Implementing an electronic system of managing and retaining documents and client files also can allow you to meet your compliance responsibilities in a more organized way, says Daniel Brownell, president and CEO of XTRAC LLC, a subsidiary of Boston-based FMR LLC (a.k.a. Fidelity Investments) that provides workflow automation and document-management technology.

“There is more and more compliance oversight all the time,” says Brownell. “People need a system to manage this.”

As regulatory oversight in the life insurance business continues to expand and evolve, insurance advisors are being urged to maintain detailed and comprehensive client files. And you must retain those documents for as long as possible. Those files are crucial to protect your practice in the event of litigation.

Many advisors rely on traditional paper-based filing to meet their record-keeping requirements. However, electronic documents have become a widely accepted – and, in some cases, preferred – method of retaining files.

“Lots of advisors have a real challenge around paper-based processes,” Brownell says. “They have filing cabinets full of paper, and it’s hard to find [documents].”

Keeping files in an electronic format reduces the amount of physical storage space required, which can reduce overhead costs. Electronic record-keeping also is very affordable.

“Disk space is cheap,” says Robbert McIntosh, director with Advocis Broker Services Inc. in Toronto.

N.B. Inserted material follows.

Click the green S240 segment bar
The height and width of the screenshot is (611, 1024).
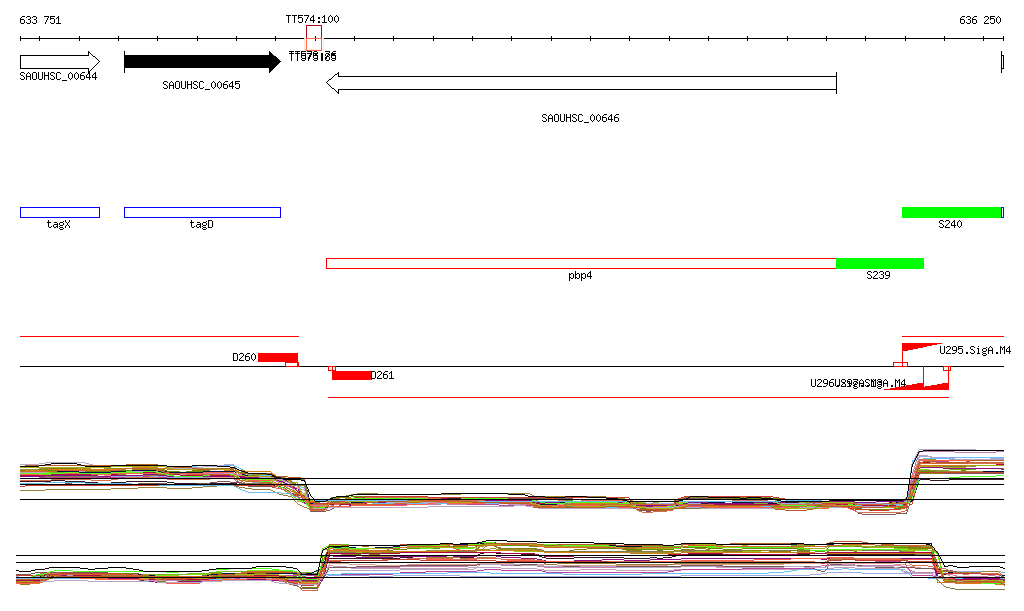click(951, 212)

From a legal standpoint, electronic versions constitute sufficient business records for most types of documents, according to Harold Geller, associate with McBride Bond Christian LLP in Ottawa. The exceptions, he adds, are powers of attorney, wills, trust deeds and other documents that are prepared by lawyers, which need to be retained in a paper-based form.

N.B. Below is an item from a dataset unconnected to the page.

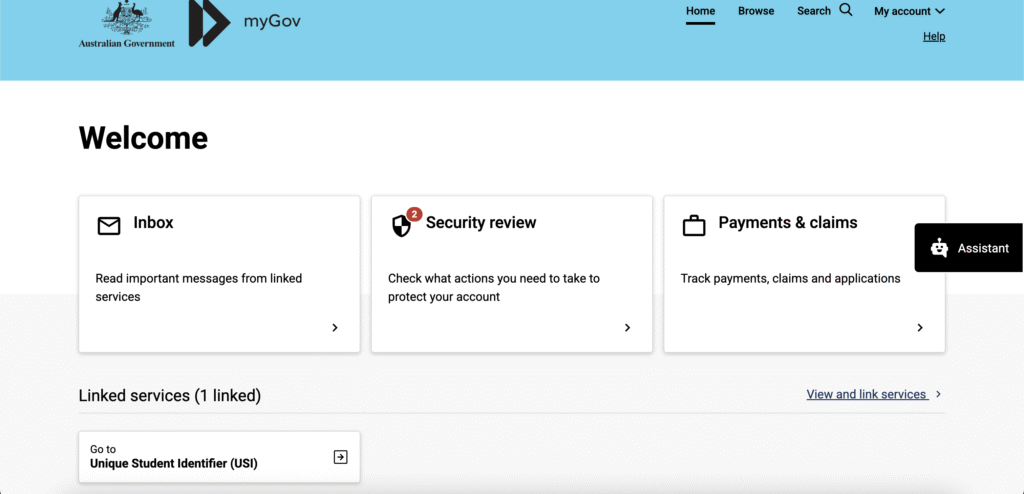Screen dimensions: 1024x494
Task: Click the Help link
Action: point(933,37)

For all of your other documents, taking an electronic approach can have many advantages. For example, electronic record-keeping can create a much more efficient process for finding the information you’re looking for – you can do a digital search for a document rather than sifting through drawers full of paper files.

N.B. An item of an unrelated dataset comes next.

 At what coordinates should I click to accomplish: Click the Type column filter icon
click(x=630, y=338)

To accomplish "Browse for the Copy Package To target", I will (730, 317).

“The ability to retrieve information quickly and have it accessible is critical,” Brownell says. “A document-management system will allow you to search, retrieve and retain documents easily. You can pull that information at the touch of a keyboard.”

Electronic files also can be more easily shared than paper files, which can be helpful when a client requests a copy of a document or when your firm’s compliance department requires access to your files.

“Electronic information is easily shared, it’s easily audited and it’s easily ‘interrogated’ to get what you need from it,” says Simon Tomlinson, CEO of Toronto-based BlueSun Inc., the software-development firm behind WealthServ software.

Keeping your files in a digital format also can help you stay on top of your book of business and manage your client relationships, says Ray Adamson, chief customer officer with BlueSun. For example, he says, when all of your client information is kept in one system, you can use data-mining tools to analyze your files and identify sales opportunities within your client base.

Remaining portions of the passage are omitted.